Perangkat kesembilan adalah persaudaraan. Kita
semua diikat dalam sebuah tali persaudaraan yang kuat. Setiap kita lebih
mengutamakan saudaranya daripada diri sendiri. Kita bahagia jika mampu
membahagiakan saudaranya. Semua kita menjadi bersedih jika membuat saudaranya
berduka. Kebersamaan adalah kunci kemenangan dakwah.
Perangkat kesepuluh adalah kepercayaan. Ikatan
dalam dakwah bukanlah materi, bukan jabatan, bukan kedudukan duniawi, namun
ikatan visi, ikatan tujuan, ikatan iman, ikatan manhaj. Oleh karena itu sangat
diperlukan saling kepercayaan antara satu bagian dengan bagian lainnya, antara
pimpinan dengan anggota, dan antara sesama aktivis dakwah.

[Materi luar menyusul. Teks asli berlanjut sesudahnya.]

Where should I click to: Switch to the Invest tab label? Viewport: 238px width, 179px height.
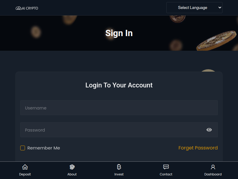pyautogui.click(x=119, y=174)
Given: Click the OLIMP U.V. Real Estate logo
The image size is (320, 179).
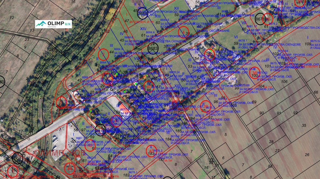Looking at the screenshot, I should 54,24.
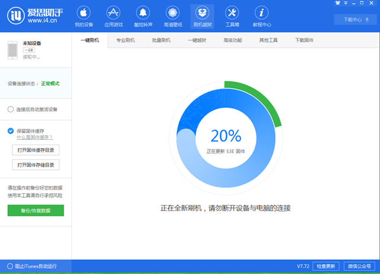Open the 下载固件 tab

(305, 40)
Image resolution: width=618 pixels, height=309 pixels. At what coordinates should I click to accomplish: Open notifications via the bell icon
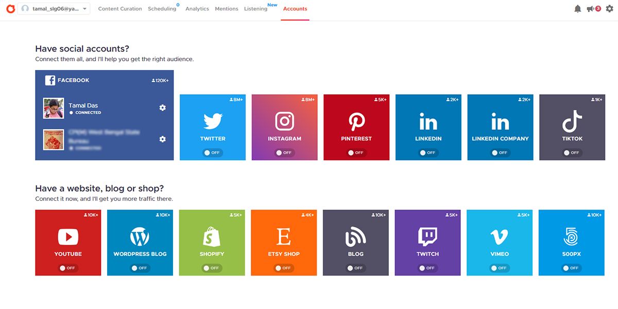point(577,8)
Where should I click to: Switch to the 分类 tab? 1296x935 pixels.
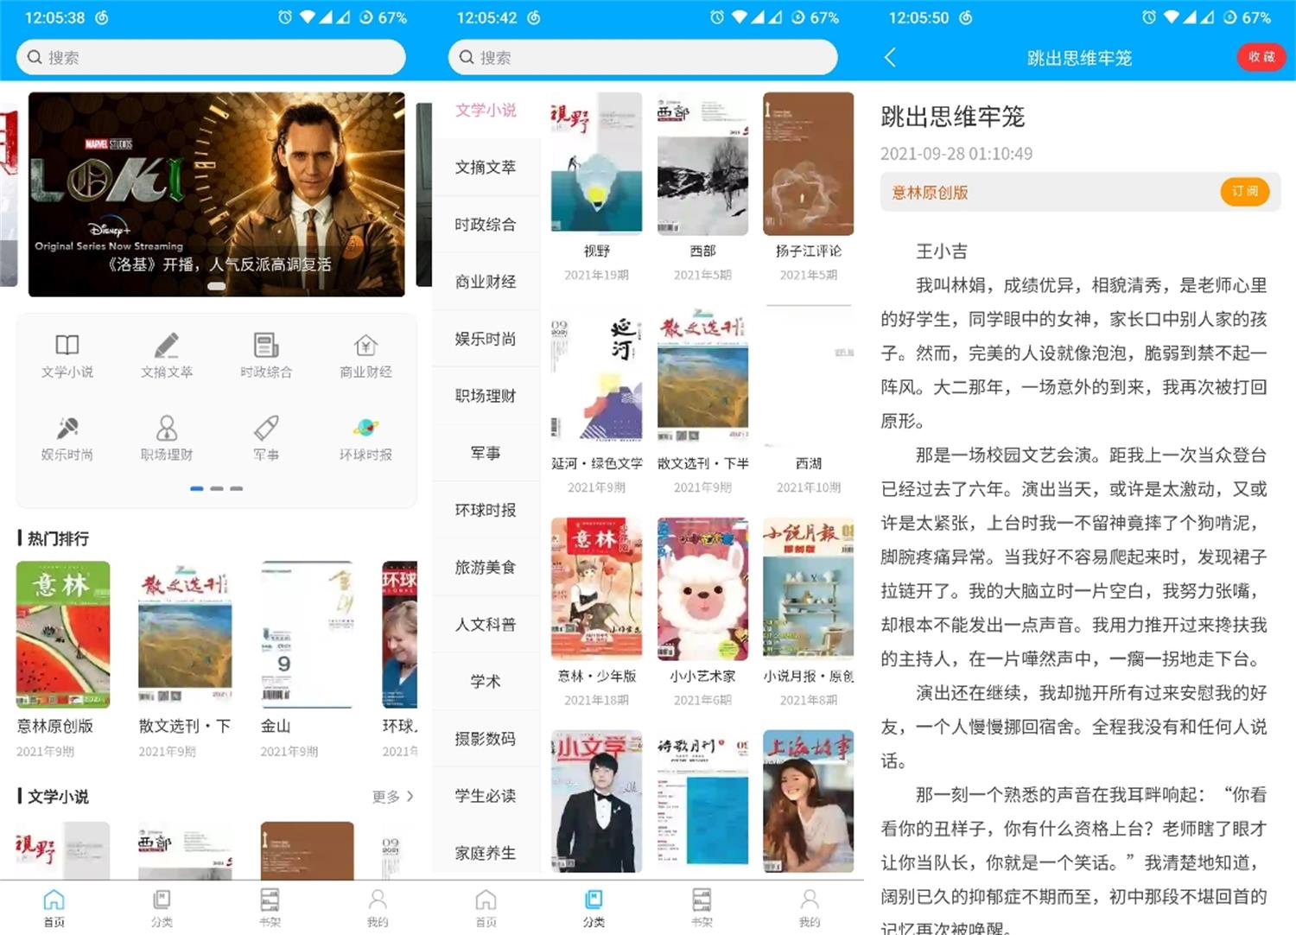pos(593,907)
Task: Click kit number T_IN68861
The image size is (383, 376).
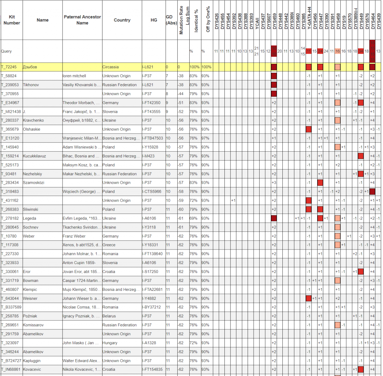Action: [10, 369]
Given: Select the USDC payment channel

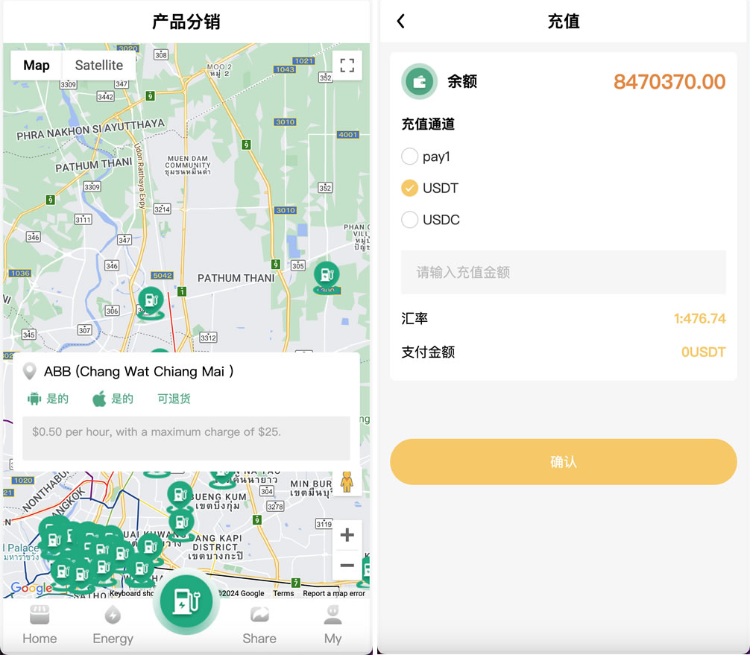Looking at the screenshot, I should pyautogui.click(x=409, y=220).
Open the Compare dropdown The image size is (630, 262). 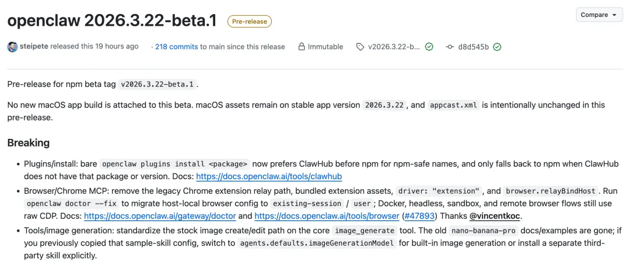click(599, 15)
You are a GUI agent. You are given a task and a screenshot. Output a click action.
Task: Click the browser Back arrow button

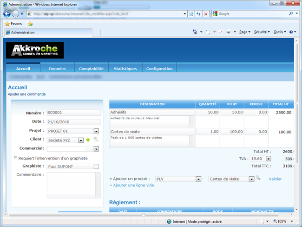7,14
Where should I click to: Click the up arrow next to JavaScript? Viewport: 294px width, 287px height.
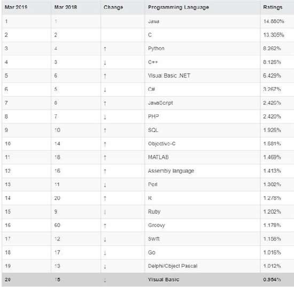pos(105,103)
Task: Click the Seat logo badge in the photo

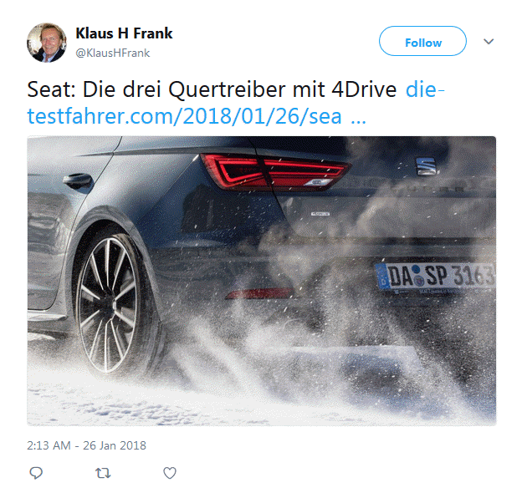Action: pos(426,166)
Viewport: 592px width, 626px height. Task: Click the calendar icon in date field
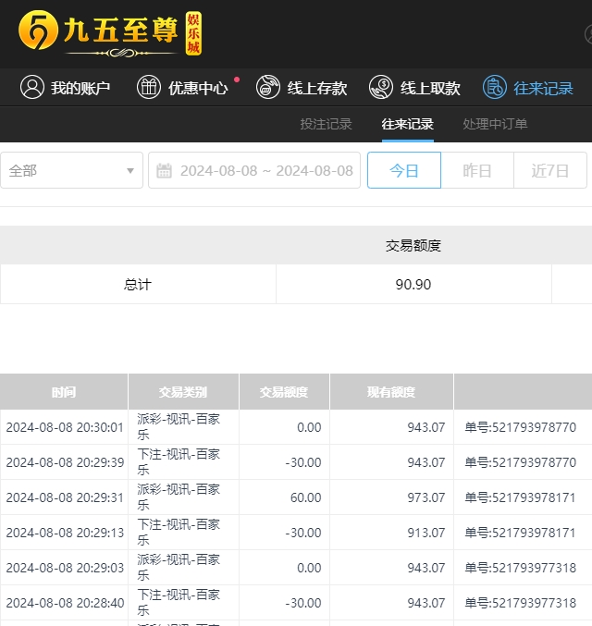pos(165,170)
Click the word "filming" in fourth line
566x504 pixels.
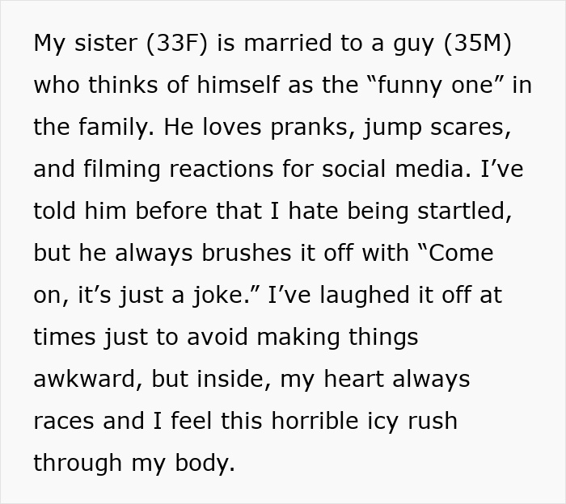click(121, 170)
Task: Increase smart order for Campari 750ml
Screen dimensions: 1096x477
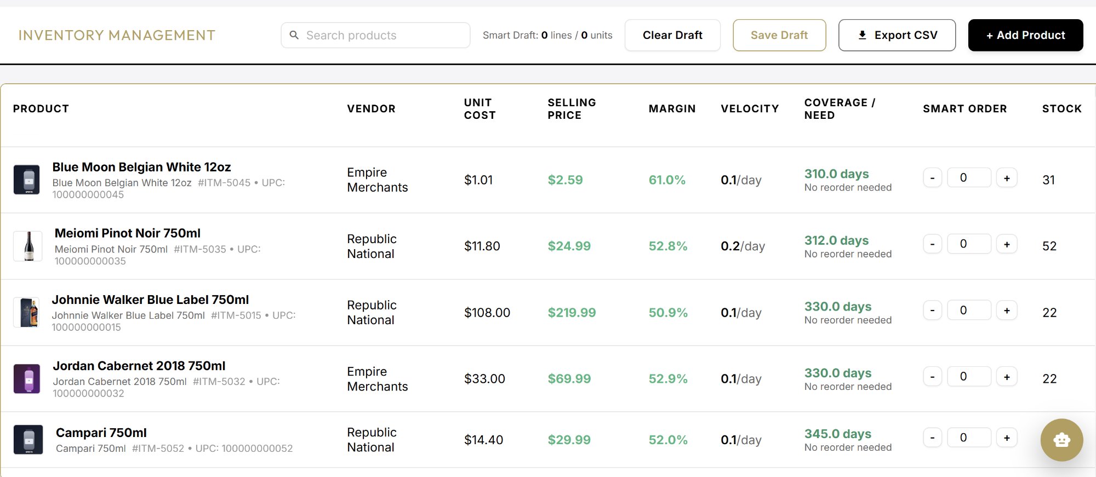Action: 1007,438
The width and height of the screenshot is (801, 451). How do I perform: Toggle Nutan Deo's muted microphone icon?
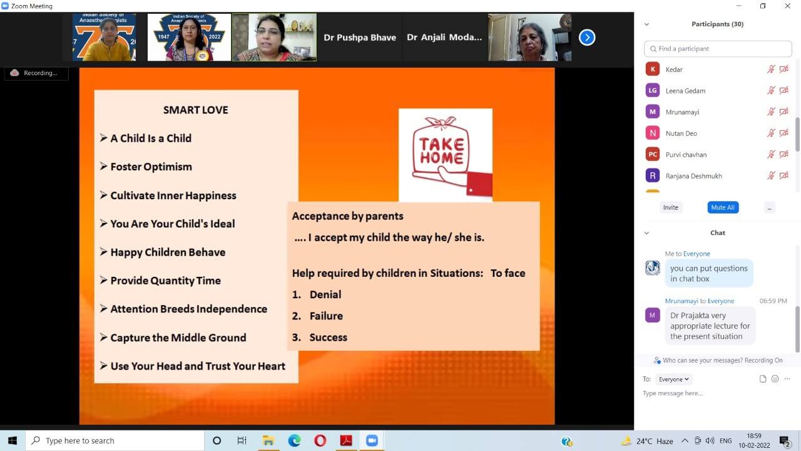pyautogui.click(x=771, y=133)
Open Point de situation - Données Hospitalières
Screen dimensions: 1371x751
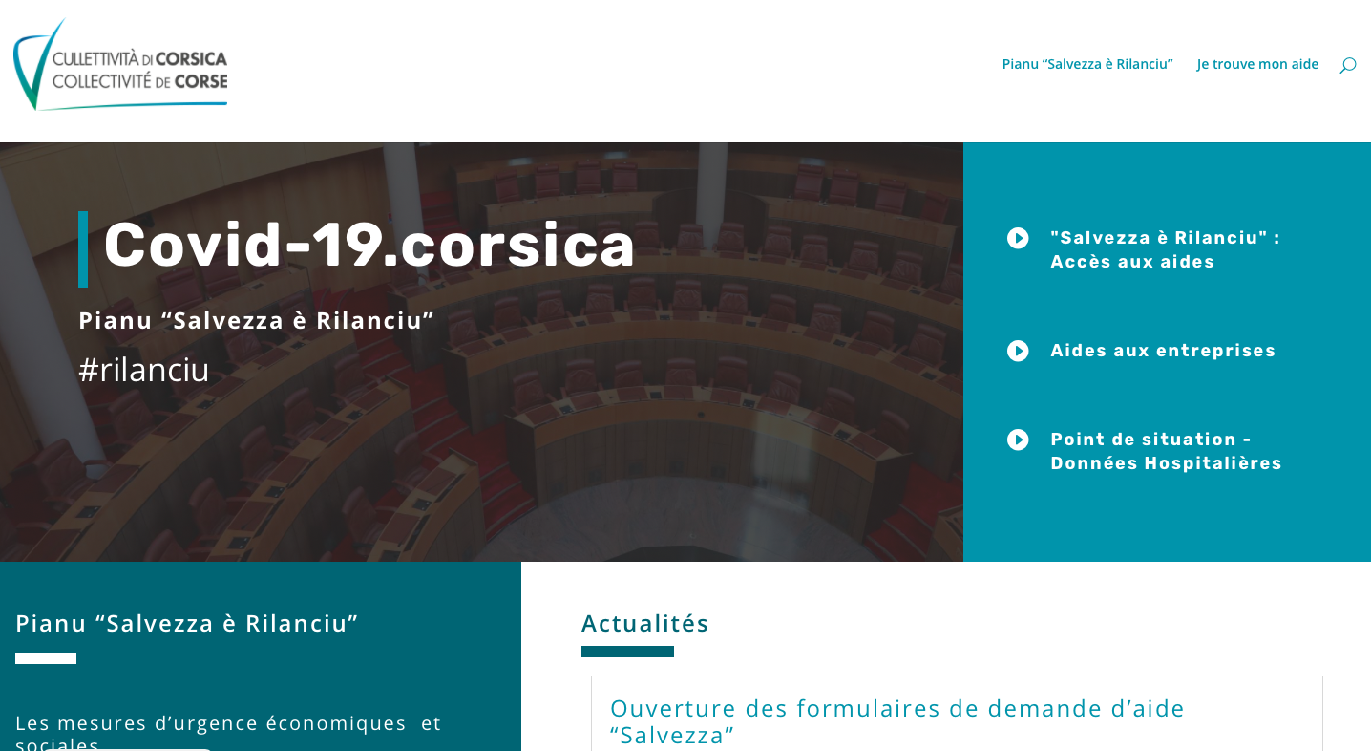[1166, 451]
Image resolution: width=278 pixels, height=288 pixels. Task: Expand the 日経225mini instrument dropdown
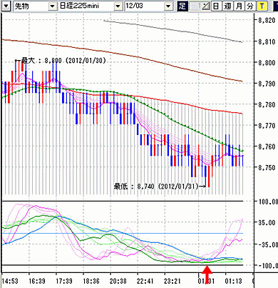118,6
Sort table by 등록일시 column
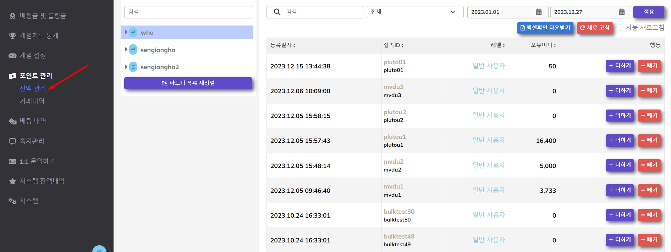This screenshot has height=252, width=671. pyautogui.click(x=283, y=45)
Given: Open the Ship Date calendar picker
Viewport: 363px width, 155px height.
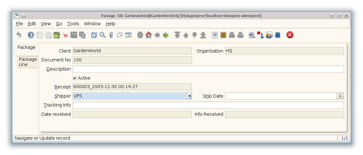Looking at the screenshot, I should point(340,96).
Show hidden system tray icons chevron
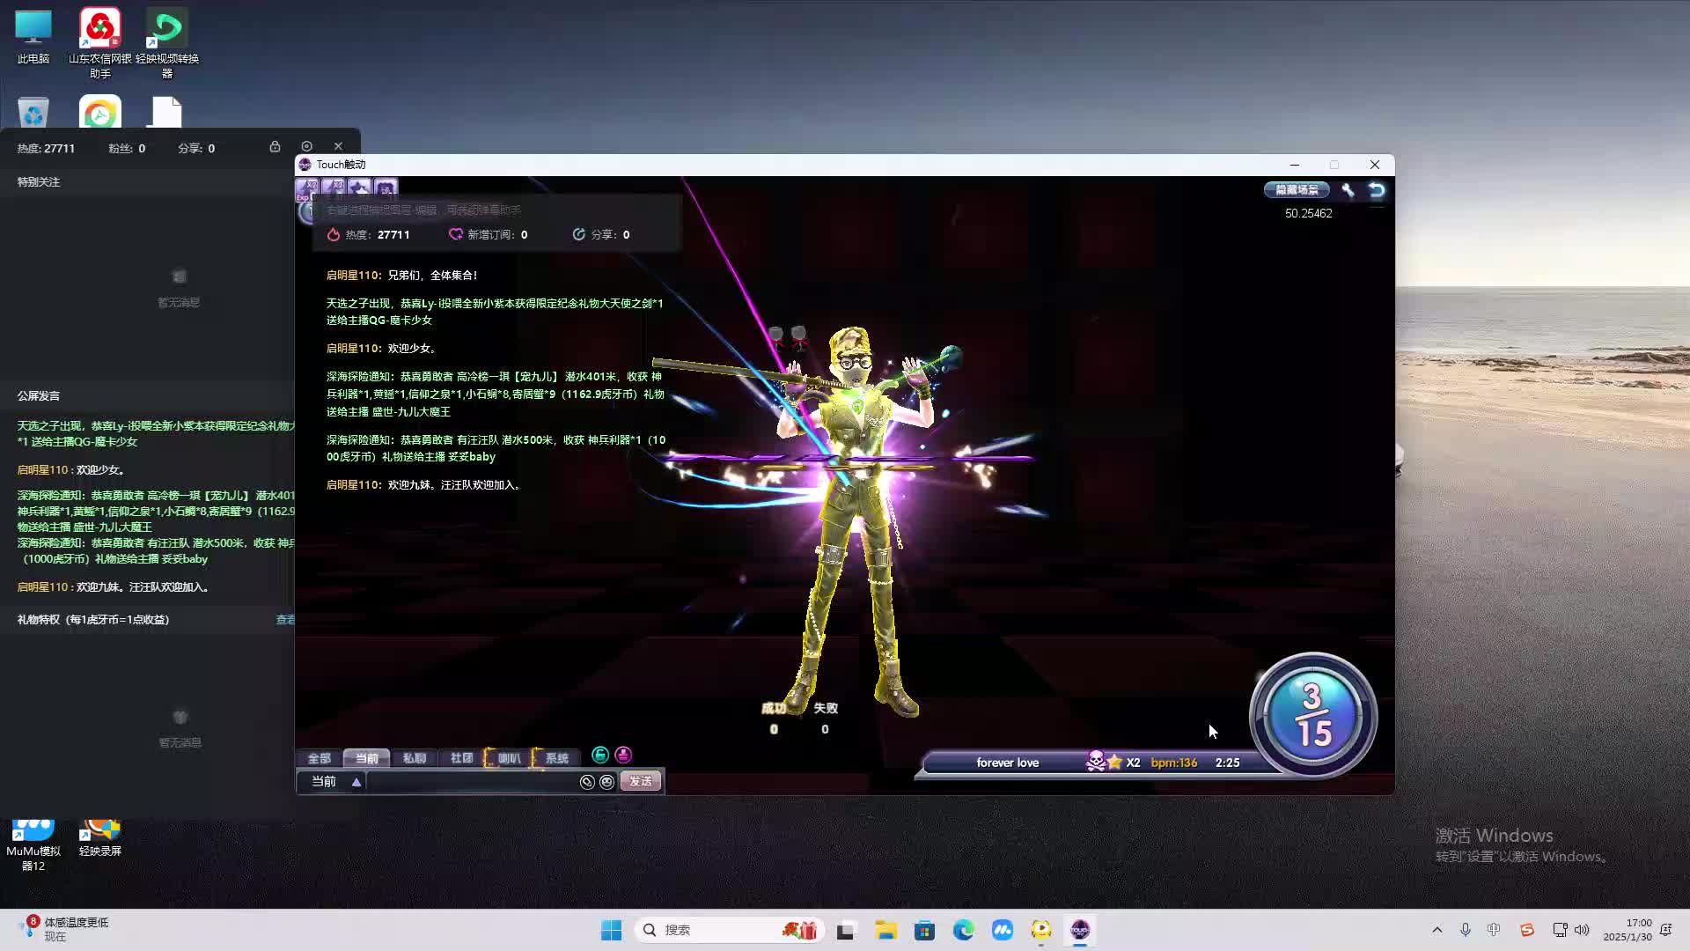 coord(1437,930)
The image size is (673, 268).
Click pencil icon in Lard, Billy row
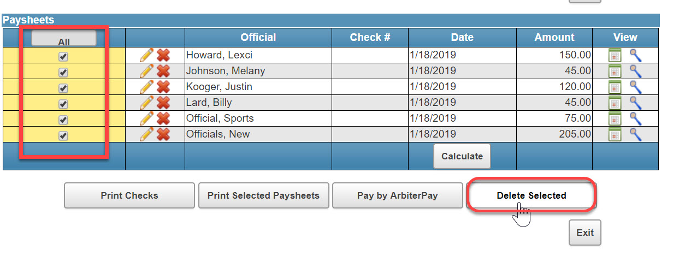(146, 103)

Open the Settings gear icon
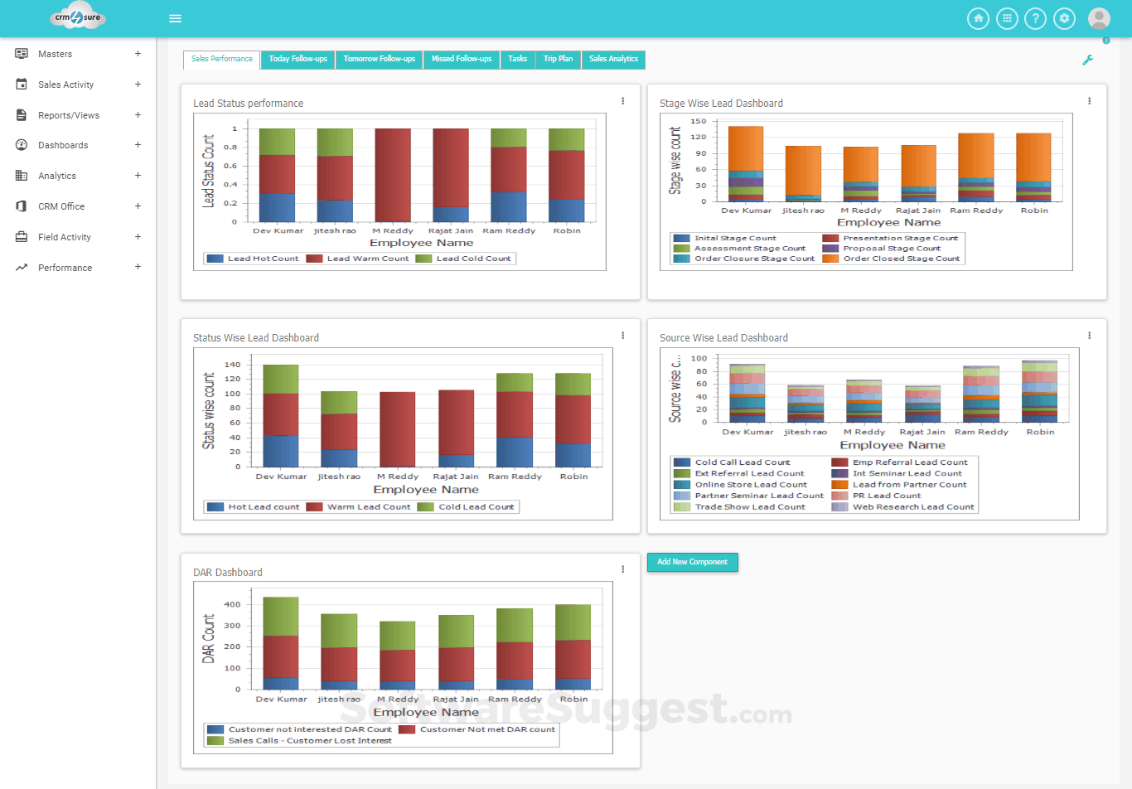click(x=1066, y=17)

Saya selalu merangkai sepuluh perangkat tersebut dalam
satu kesatuan. Saya selalu melihat kesepuluh perangkat itu adalah mutiara
berkilauan. Sebelum berbicara manajemen praktis, kita terlebih dahulu diikat
oleh sepuluh perangkat nilai, yang menyebabkan kita mampu melewati semua
mihwar, semua tahapan, semua fase dalam dakwah, kendati sangat banyak gesekan
dalam menjalankan kegiatan.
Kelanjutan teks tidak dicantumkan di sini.